§ Source excerpt
════════════════

By Hassan Dadashi Arani | 2025-06-27
Crescent Nebula (NGC 6888) in HOO Palette
On 06/27/2025 12:00 am by Tameem Altameemi | Website | United Arab Emirates
The Crescent Nebula (NGC 6888, Caldwell 27, Sharpless 105) in a striking HOO palette (Hydrogen-Alpha and OIII), highlighting its delicate filaments and the interaction between stellar winds and ejected gas.
NGC 6888 is an emission nebula located about 5,000 light-years away in the constellation Cygnus. It was formed by powerful stellar winds from its central Wolf-Rayet star (WR 136), which collide with material the star shed during its red giant phase, creating this cosmic bubble of glowing gas.

════════════════

§ Provided data
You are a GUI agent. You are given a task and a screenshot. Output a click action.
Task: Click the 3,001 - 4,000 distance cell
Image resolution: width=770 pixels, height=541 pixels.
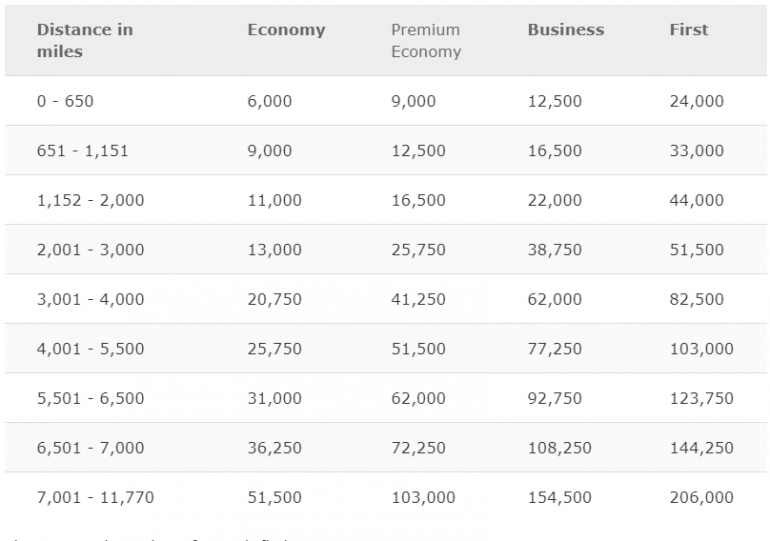point(90,299)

════════════════

§ Aim
Rewrite the stretch of the nebula description from "By Hassan Dadashi" through "of glowing gas.", substituting "solar winds" for "stellar winds". The listing above is separate from the nebula description.

§ Reply
By Hassan Dadashi Arani | 2025-06-27
Crescent Nebula (NGC 6888) in HOO Palette
On 06/27/2025 12:00 am by Tameem Altameemi | Website | United Arab Emirates
The Crescent Nebula (NGC 6888, Caldwell 27, Sharpless 105) in a striking HOO palette (Hydrogen-Alpha and OIII), highlighting its delicate filaments and the interaction between solar winds and ejected gas.
NGC 6888 is an emission nebula located about 5,000 light-years away in the constellation Cygnus. It was formed by powerful solar winds from its central Wolf-Rayet star (WR 136), which collide with material the star shed during its red giant phase, creating this cosmic bubble of glowing gas.